Лали подняла на говорившую большие серые холодные глаза:
– Ты просто дура, Эуфимия! Если тебе нужна мука, так сходи за ней к гражданину Юло на улицу Де-Порт. Семьей он не обзавелся, да и сердце у него просто каменное, зато у него всего в достатке. В его погребе есть все... Повесьте лучше Юло, чем этого бедолагу.
– Конечно, может, оно и так, – женщина опасливо посмотрела на Лали, – да только он член Коммуны и у него длинные руки.
– У тебя они не короче, если ты берешься лишать жизни невинного человека!

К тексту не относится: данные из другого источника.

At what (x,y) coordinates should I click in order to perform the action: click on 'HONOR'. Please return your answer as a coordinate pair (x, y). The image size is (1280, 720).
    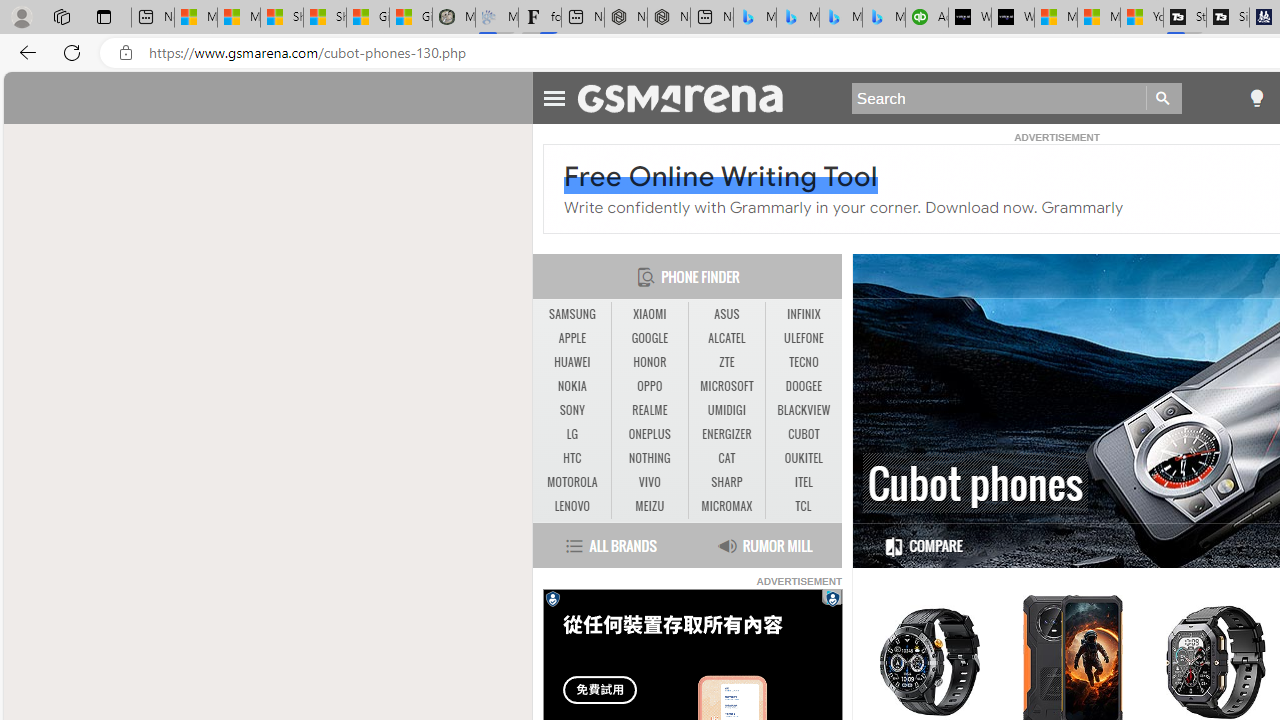
    Looking at the image, I should click on (650, 362).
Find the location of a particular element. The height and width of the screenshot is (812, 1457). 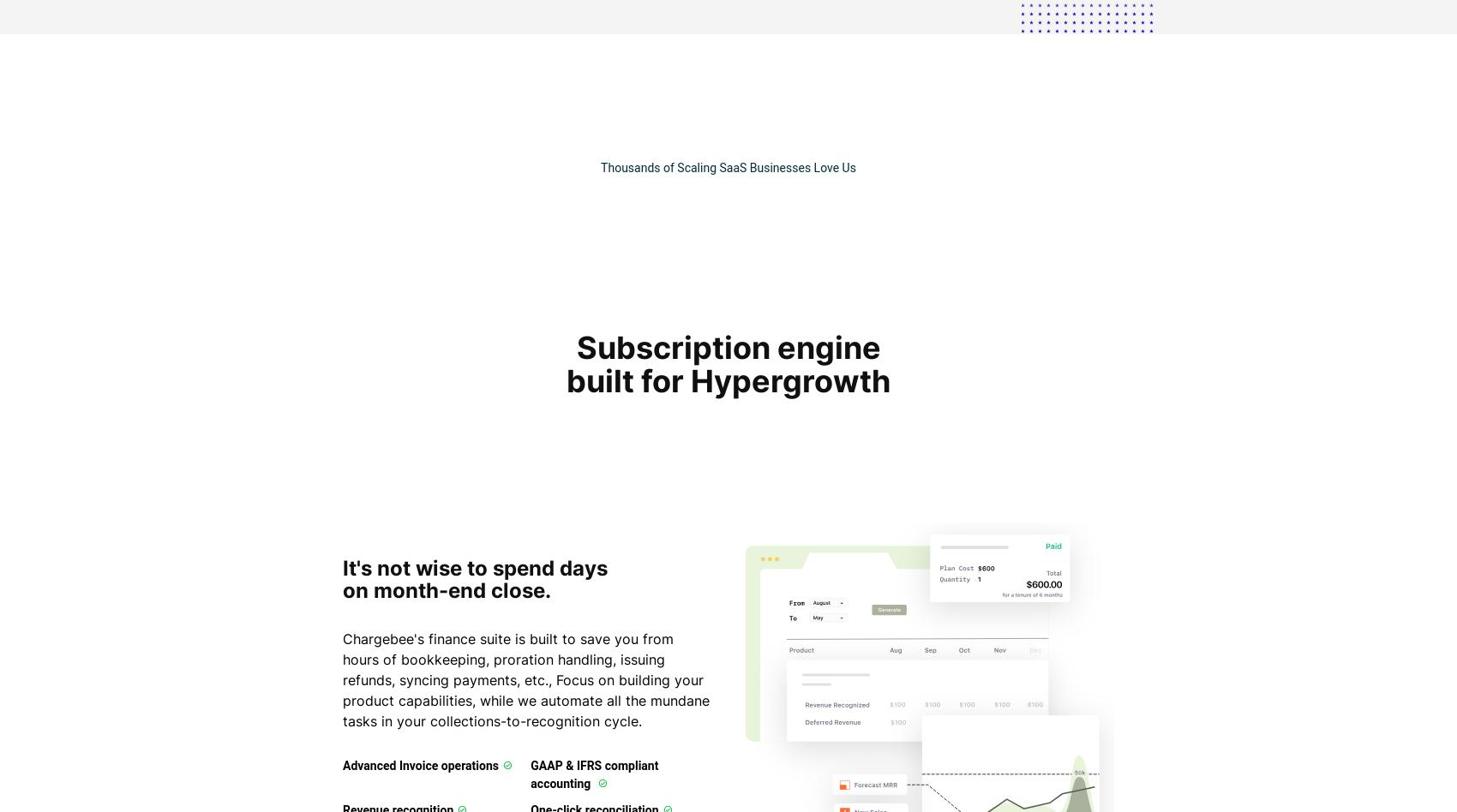

'Chargebee scores 92% for the best results against the industry average of 81%. Our users believe that Chargebee is headed in the best possible direction!' is located at coordinates (867, 756).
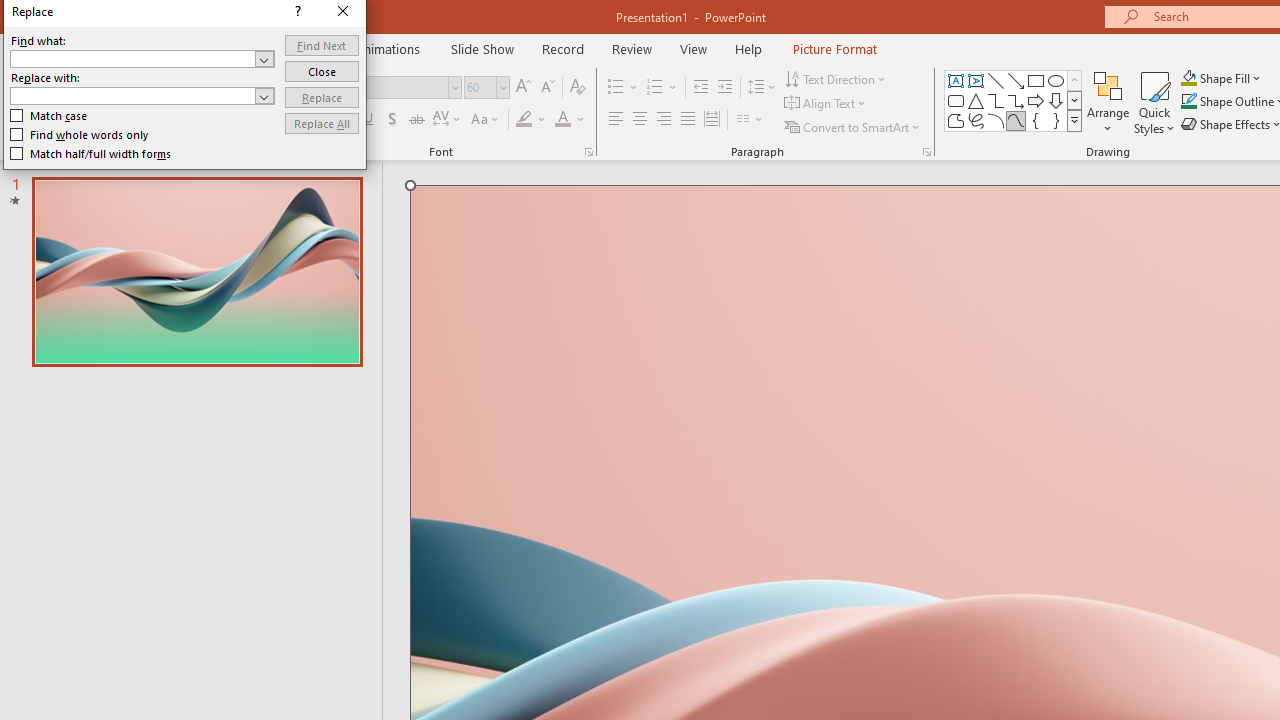 This screenshot has height=720, width=1280. Describe the element at coordinates (747, 48) in the screenshot. I see `'Help'` at that location.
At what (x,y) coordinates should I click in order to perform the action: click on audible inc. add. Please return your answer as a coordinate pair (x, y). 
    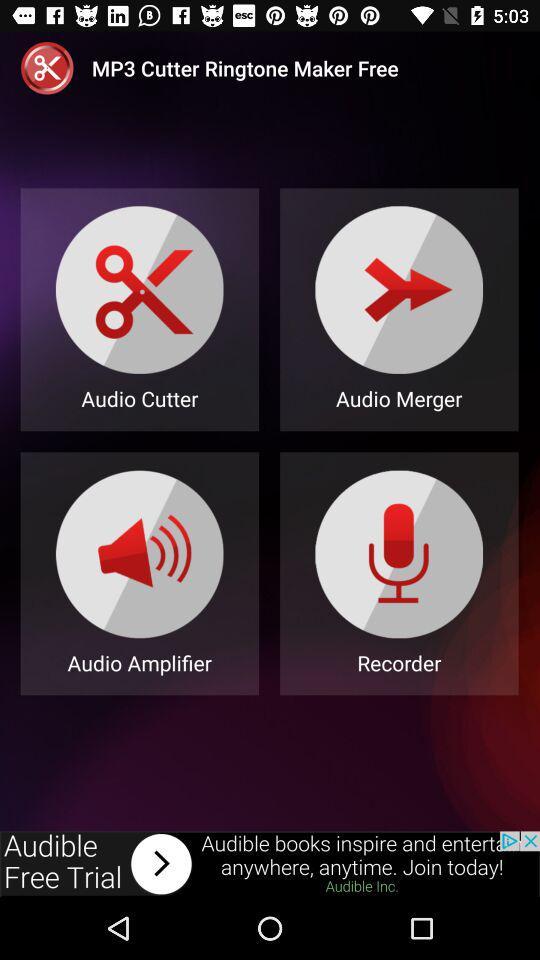
    Looking at the image, I should click on (270, 863).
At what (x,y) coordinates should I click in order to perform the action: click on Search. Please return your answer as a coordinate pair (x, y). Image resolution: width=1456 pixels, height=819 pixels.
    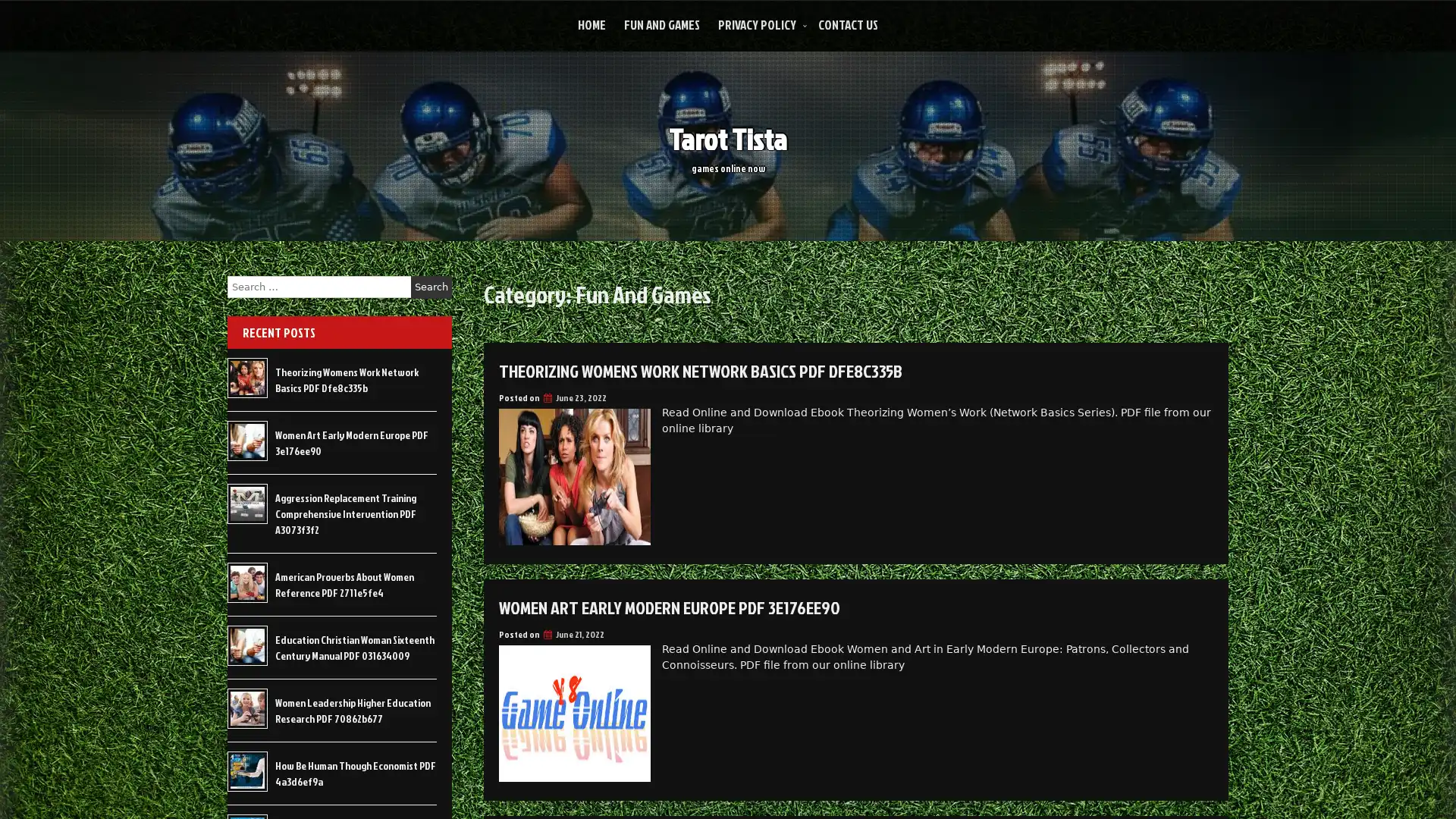
    Looking at the image, I should click on (431, 287).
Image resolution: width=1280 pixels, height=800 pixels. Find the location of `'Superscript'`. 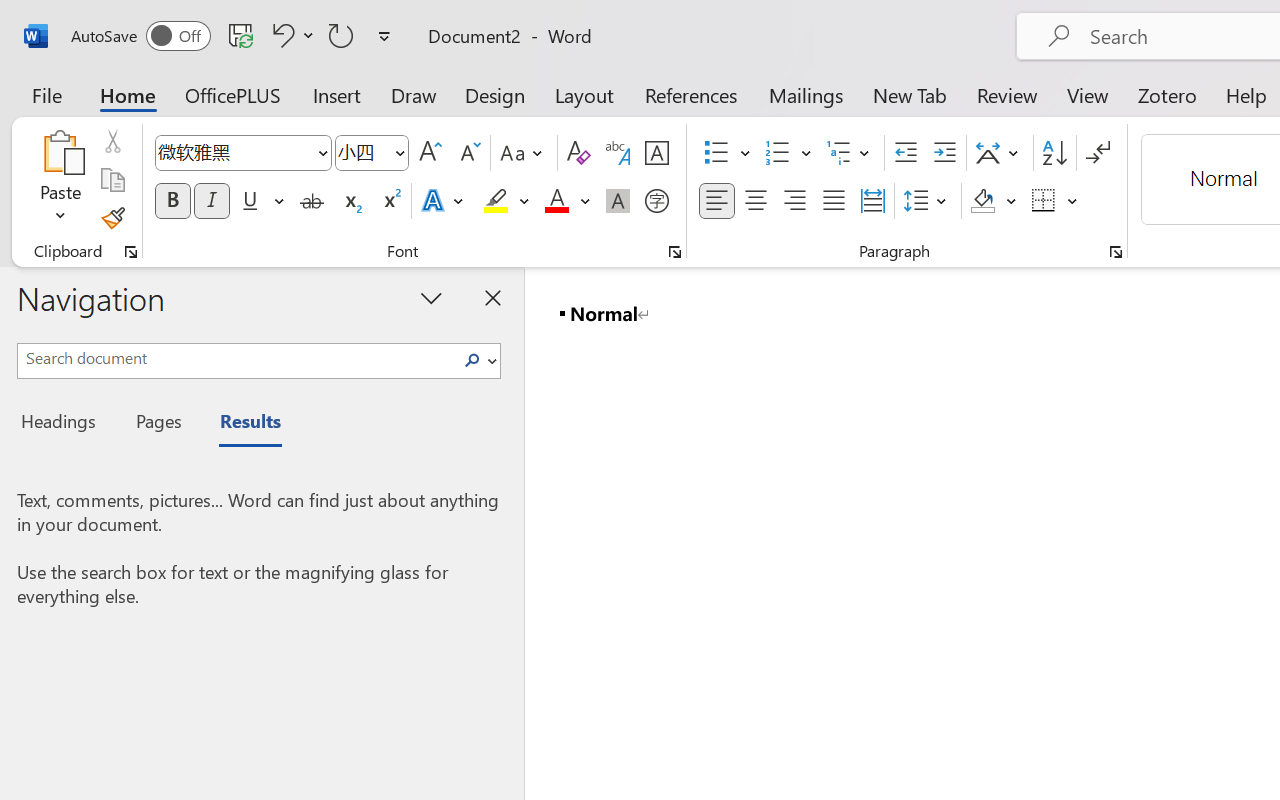

'Superscript' is located at coordinates (390, 201).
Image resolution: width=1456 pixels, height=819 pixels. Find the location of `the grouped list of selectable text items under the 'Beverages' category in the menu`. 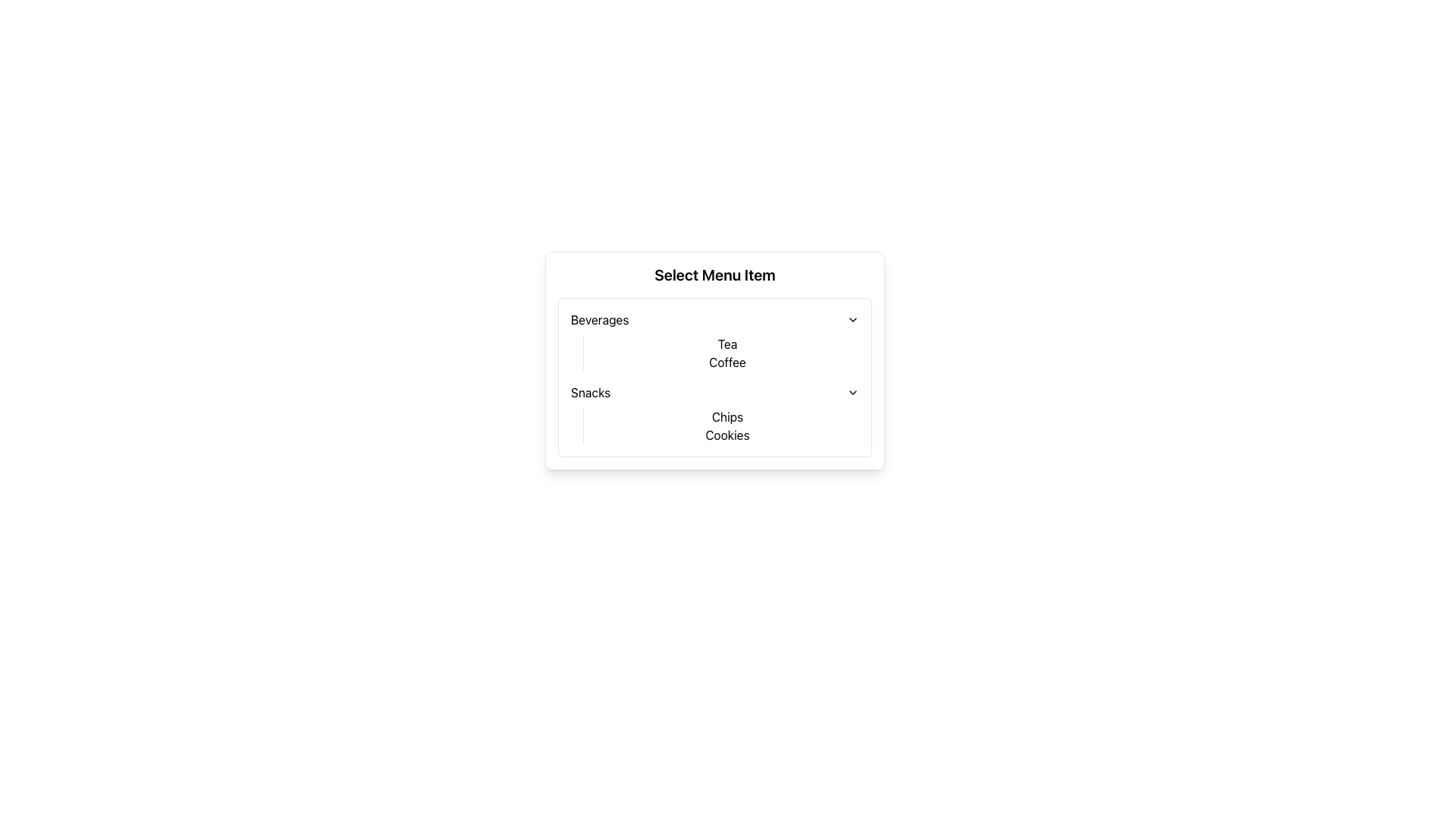

the grouped list of selectable text items under the 'Beverages' category in the menu is located at coordinates (720, 353).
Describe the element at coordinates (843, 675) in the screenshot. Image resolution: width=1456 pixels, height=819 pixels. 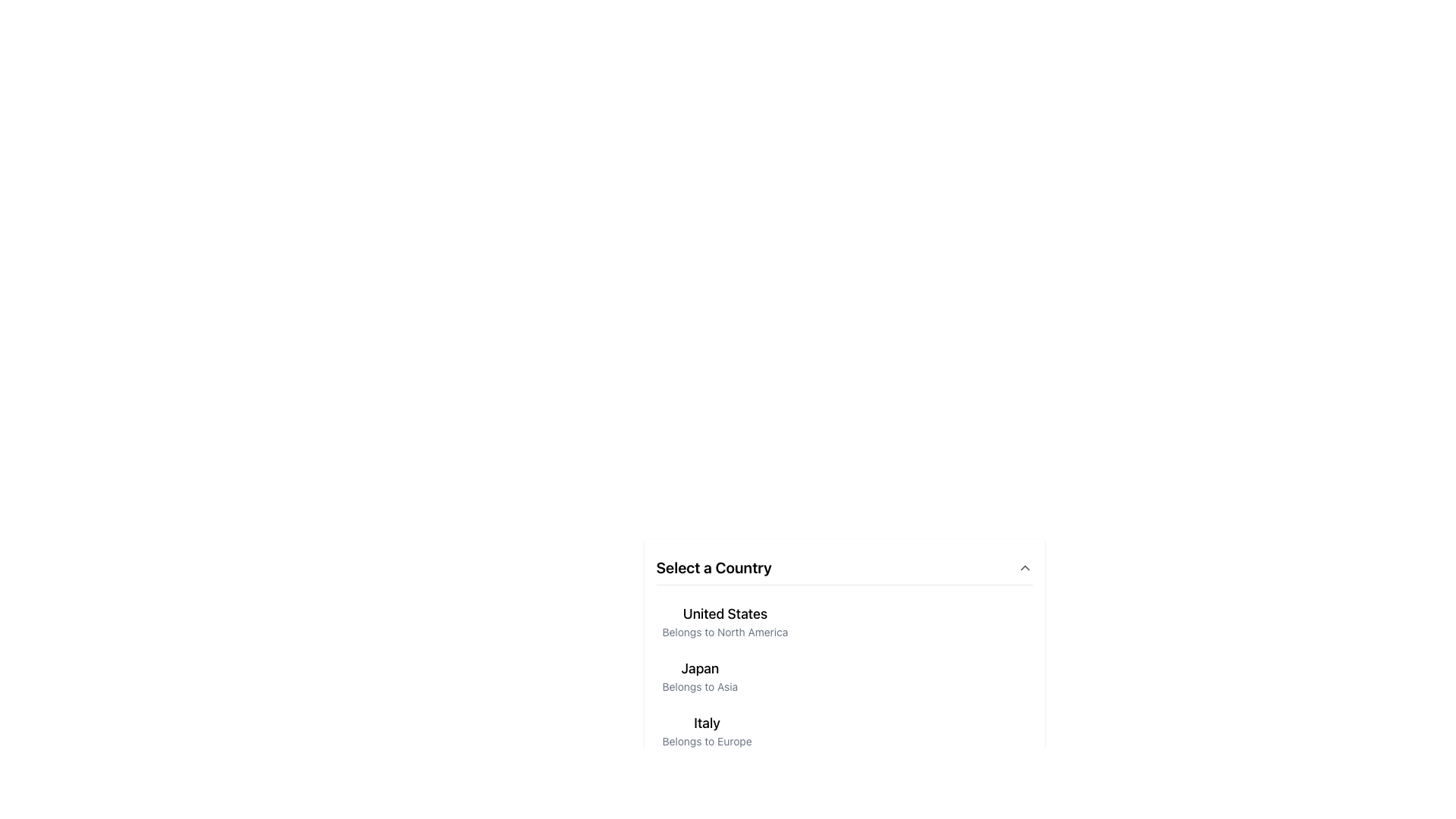
I see `the second list item in the 'Select a Country' dropdown, which displays a country name followed by its continent description` at that location.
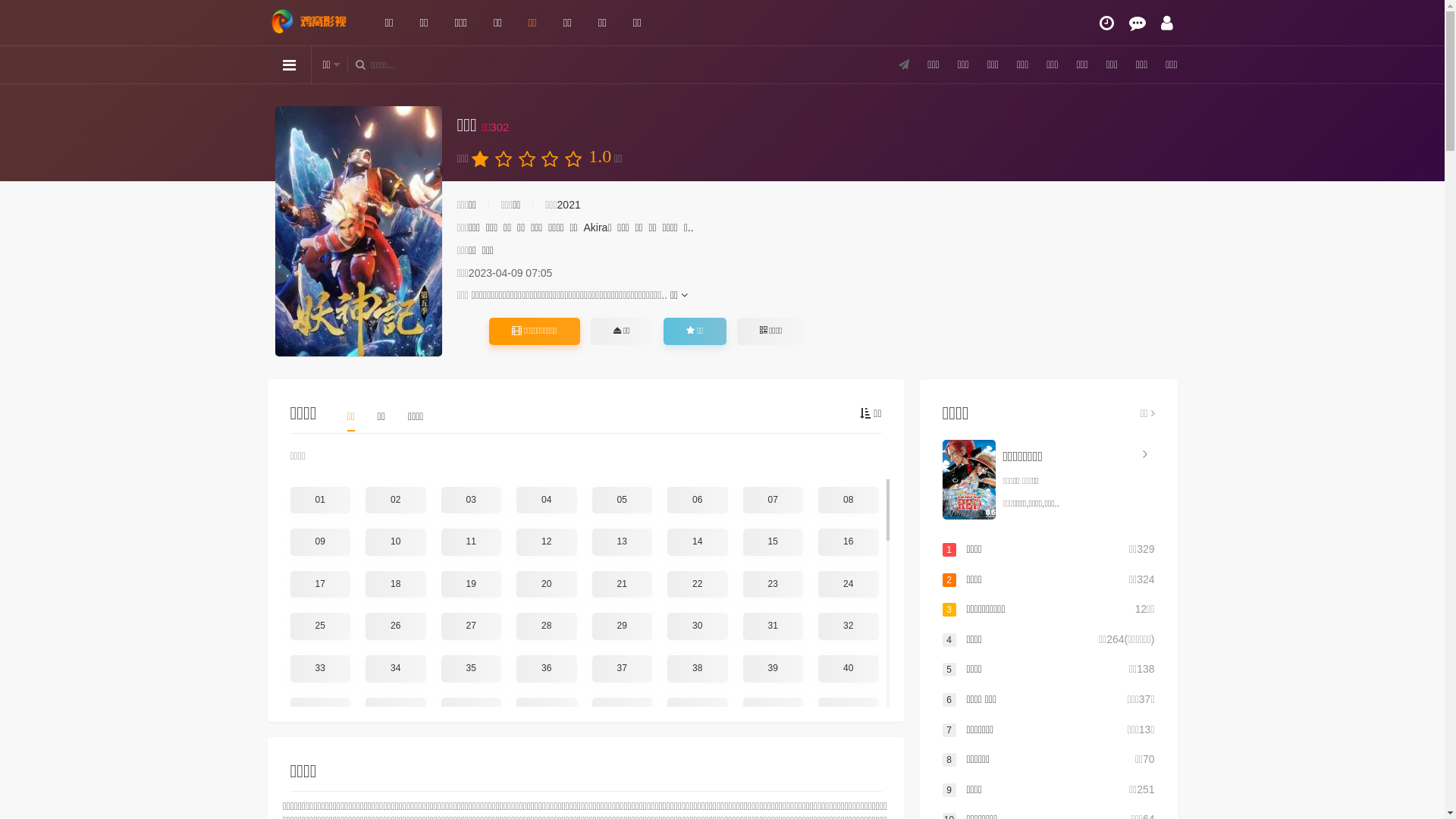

Эти слова прозвучали в полном молчании. Забыв о булочнике, умиравшем от страха на своей лестнице, женщины собрались в кружок и принялись обсуждать ситуацию. Они решили освободить булочника и навестить господина Юло. Одна из женщин бросила несчастному:
– Иди разогревай свою печь. Мы принесем тебе все, что нужно!
Булочник рванул к себе, словно заяц от своры борзых, женщины направились на поиски следующей жертвы, так что Лали и гражданин Агриколь остались в одиночестве.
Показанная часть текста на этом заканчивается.